Pilot Study and Workshop For Enhancing Rural-to-Urban Disaster Resilience by Integrating Social, Spatial and Digital Networks
Lead PI:
Hyung Jin Kim
Co-Pi:
Abstract

The social networks that comprise our local communities can be critical for helping individuals, households, and business respond, overcome, and recover from natural disasters such as floods. Traditionally these networks are based on direct and indirect face-to-face interpersonal relationships often clustered within geographically defined communities. However, in the digital era we have seen the rapid transformation of social networks challenging traditional notions of community and our understanding of the roles community-based social networks play in disaster situations. If digital technologies play a crucial role in facilitating a new wave of social networking, how might these networks augment and enhance more community based networks' response to disasters? Will people and households utilize their traditional community or geographical based vs digital/virtual networks in disaster contexts?

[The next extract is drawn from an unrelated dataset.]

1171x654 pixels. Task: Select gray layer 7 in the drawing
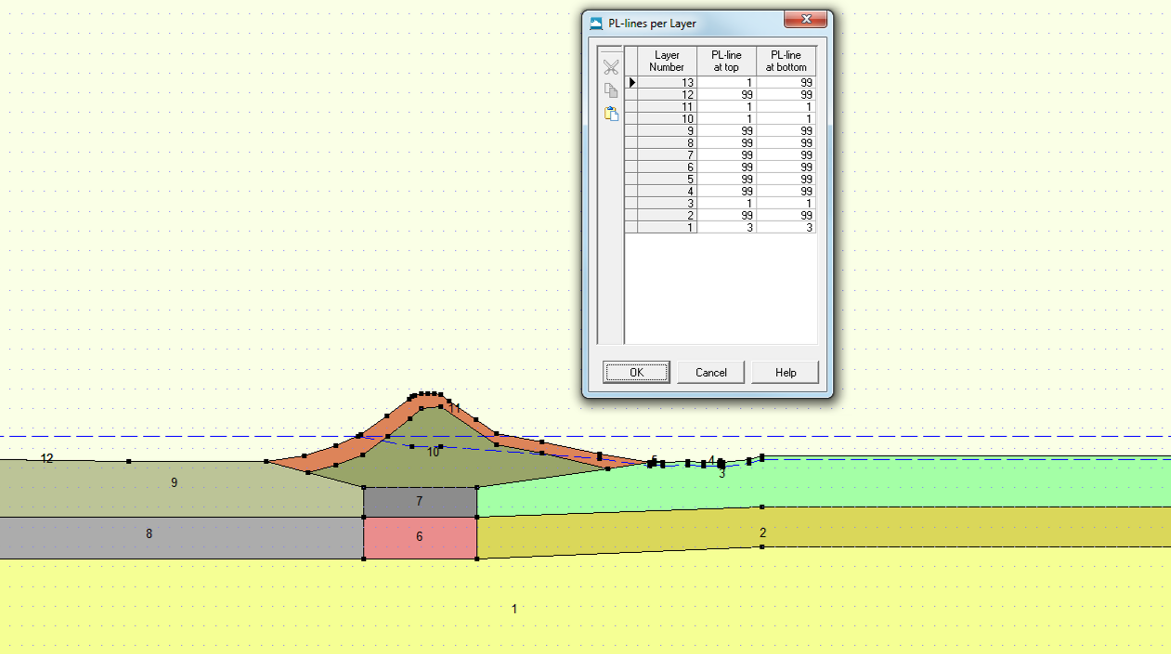[x=420, y=502]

To what extent do these networks overlap and reinforce each other? And, what kinds of infrastructure can, and should, be built to create an augmented social-spatial-online network system for disaster resilience? To study these and related questions this Smart and Connected Communities (SCC) project will conduct an interdisciplinary investigation into multi-layer social networking patterns for information dissemination in disaster situations overlaying social, geographical and digital networks and organize a multi-state community-engaged workshop that will help build a framework for evaluating the infrastructure needs and robustness of augmented social networking for digitally and geographically disconnected communities. The project will target rural-to-urban communities located within three Midwest US watershed regions, which have been frequently affected by natural disasters in Kansas, Missouri and Nebraska. The results of the pilot study will be shared, evaluated, and refined through a series of community interactions, including the community workshop and direct research engagements. Ultimately, this project will catalyze new research collaborations within the STEM work force in the under-served disaster-prone US communities that can help develop interdisciplinary technological innovations for building augmented social networking systems enhancing disaster response and resilience in the United States.

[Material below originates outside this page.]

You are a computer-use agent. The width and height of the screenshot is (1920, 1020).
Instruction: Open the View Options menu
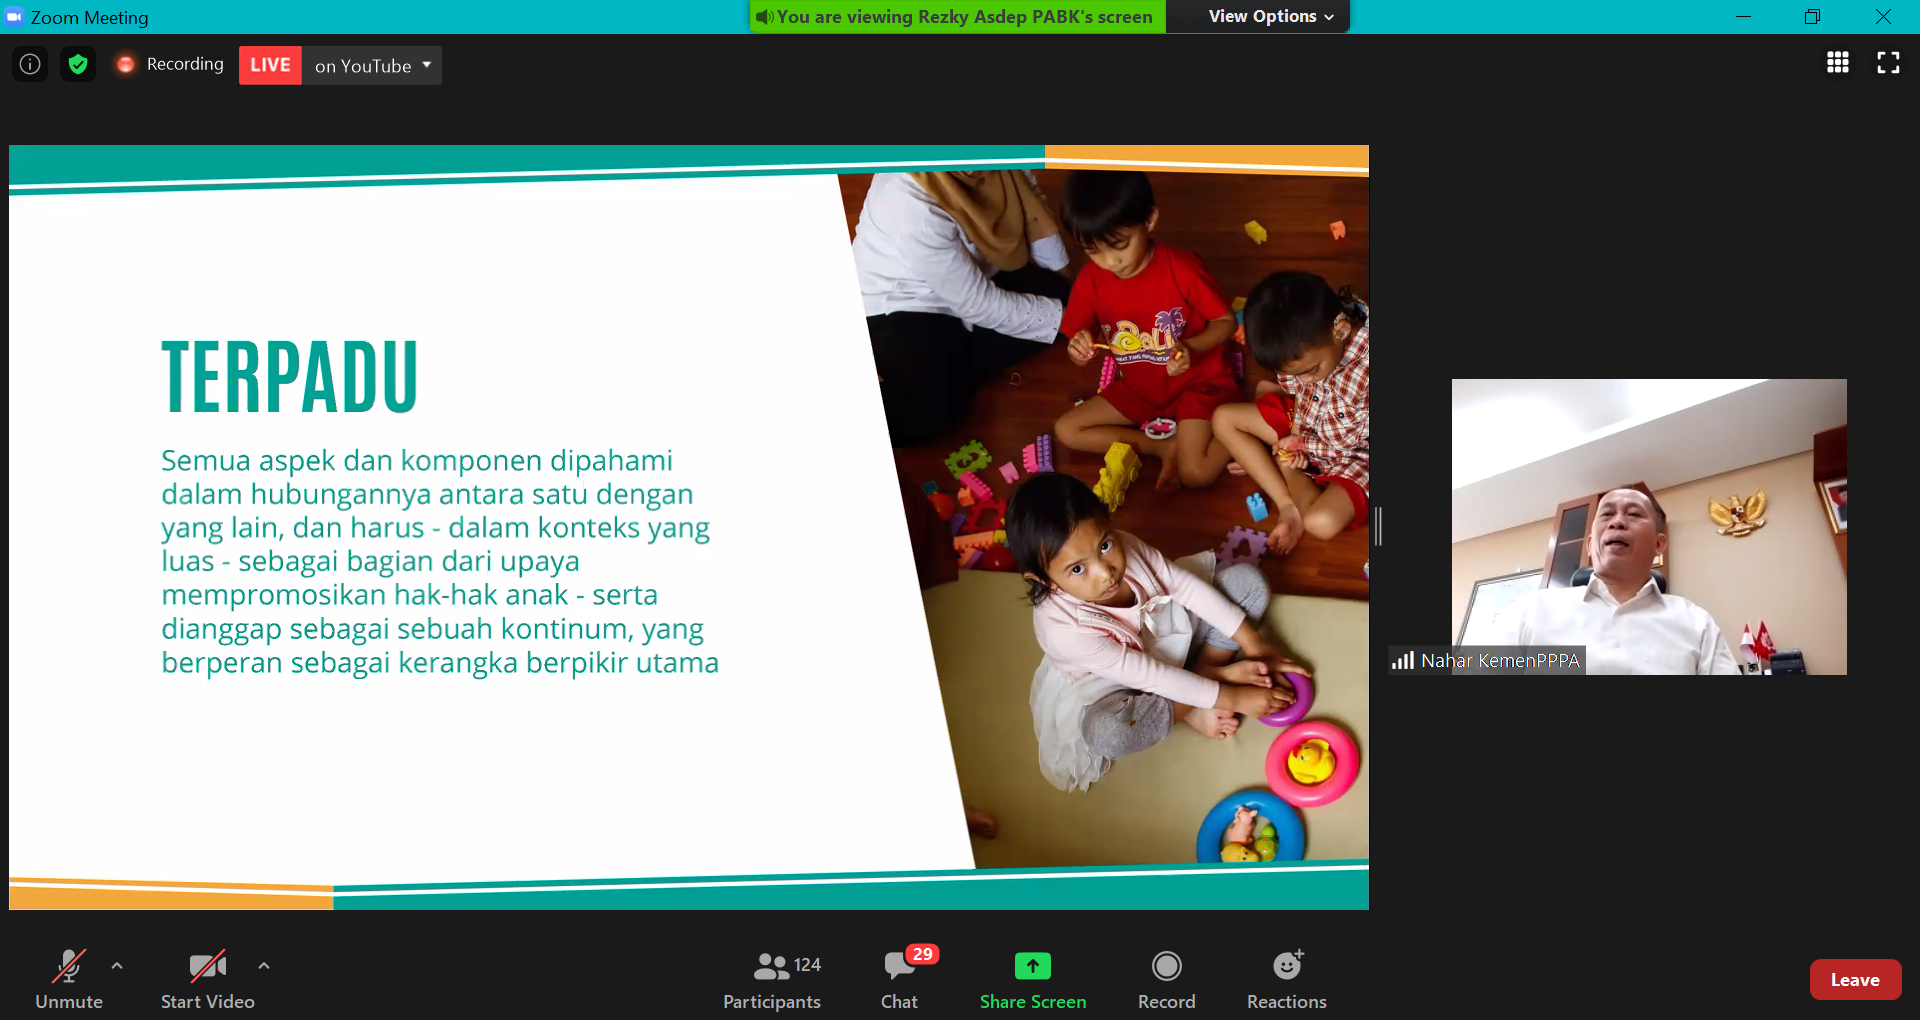point(1270,17)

The specific aims of the project are: (1) to study statistical models that capture the dissemination of information in multiple online social networks, and the roles of geographical connectedness of the communities during the information dissemination; (2) to learn the structure of traditional community-based social networks, along with statistical models for information propagation in these networks; and, (3) to investigate how different types of networks compose for different community-disaster related scenarios. Much of the current literature on disaster focuses on crowdsourced social media which shows a lack of localized, spatial and social variations of community structures. The investigators will develop robust insights into how a geographical approach contributes to online social network models. Our study will provide a new and interdisciplinary approach for connecting the current social network models to the traditional community configurations in different social and physical circumstances by multifaceted evaluation of modeling with hybrid statistical, spatial and temporal models. A key element in this project is to better understand the technological innovations necessary to enhance spatial and digital social network for disaster resilience. Ultimately, by addressing the current limitations of information propagation systems, this project will help increase the robustness of online and physical infrastructure systems for disaster resilience across a wide range of community structures.

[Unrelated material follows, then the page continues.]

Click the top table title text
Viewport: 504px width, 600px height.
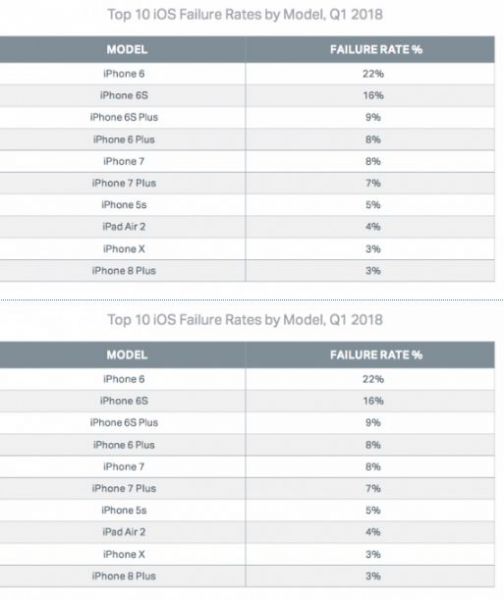(x=245, y=15)
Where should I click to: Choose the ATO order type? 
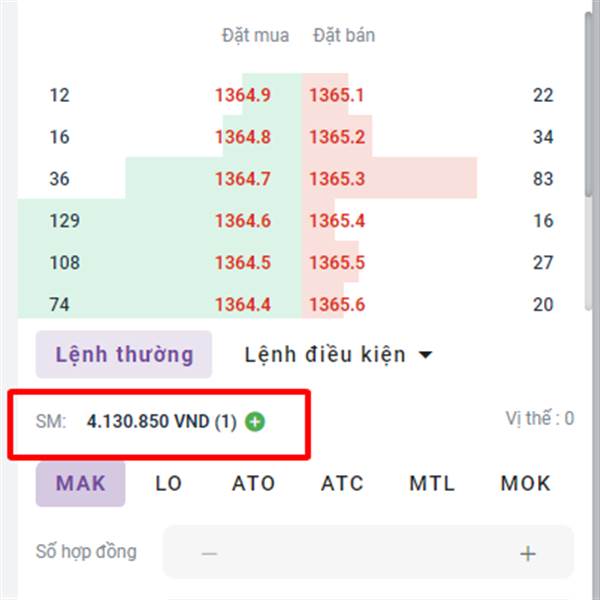pyautogui.click(x=253, y=484)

This award reflects NSF's statutory mission and has been deemed worthy of support through evaluation using the Foundation's intellectual merit and broader impacts review criteria.

Hyung Jin Kim
Dr. Hyung “Jin” Kim is an Associate Professor of the Department of Landscape Architecture and Regional & Community Planning at Kansas State University. Kim’s research mainly explores the intersections between environmental design, social environment and people’s behaviors situated in diverse community contexts–from rural to urban. Kim seeks opportunities to accelerate interdisciplinary innovations on the built environment research. His current research focuses on augmented social-spatial-digital network system for disaster resilience as well as health-promoting community design and planning. Kim’s research has been supported by the NSF, USDA NCRCRD and Robert Wood Johnson Foundation, etc. He has also published in scholarly journals in the fields of urban design and public health, nationally and internationally. Kim has also served as a panelist for NSF and NEA Prior to academia, Kim was an Associate Research Fellow and a licensed urban planner at the Korea Research Institute for Human Settlements (KRIHS), where he worked as an urban designer and researcher specializing in urban revitalization and new town planning. At KRIHS, Kim worked with a wide range of stakeholders from government, communities, research, design and development, and participated in various national projects of South Korea, such as a masterplan for the new administrative city (Sejong City) of Korea. Kim holds a Ph.D. in Urban and Regional Science from Texas A&M University. He earned his MLA from Seoul National University and BE from Hongik University, South Korea. Kim is an affiliated faculty of Kansas City Design Center (KCDC) and a member of American Planning Association, Urban Design Institute of Korea and Korea Planners Association.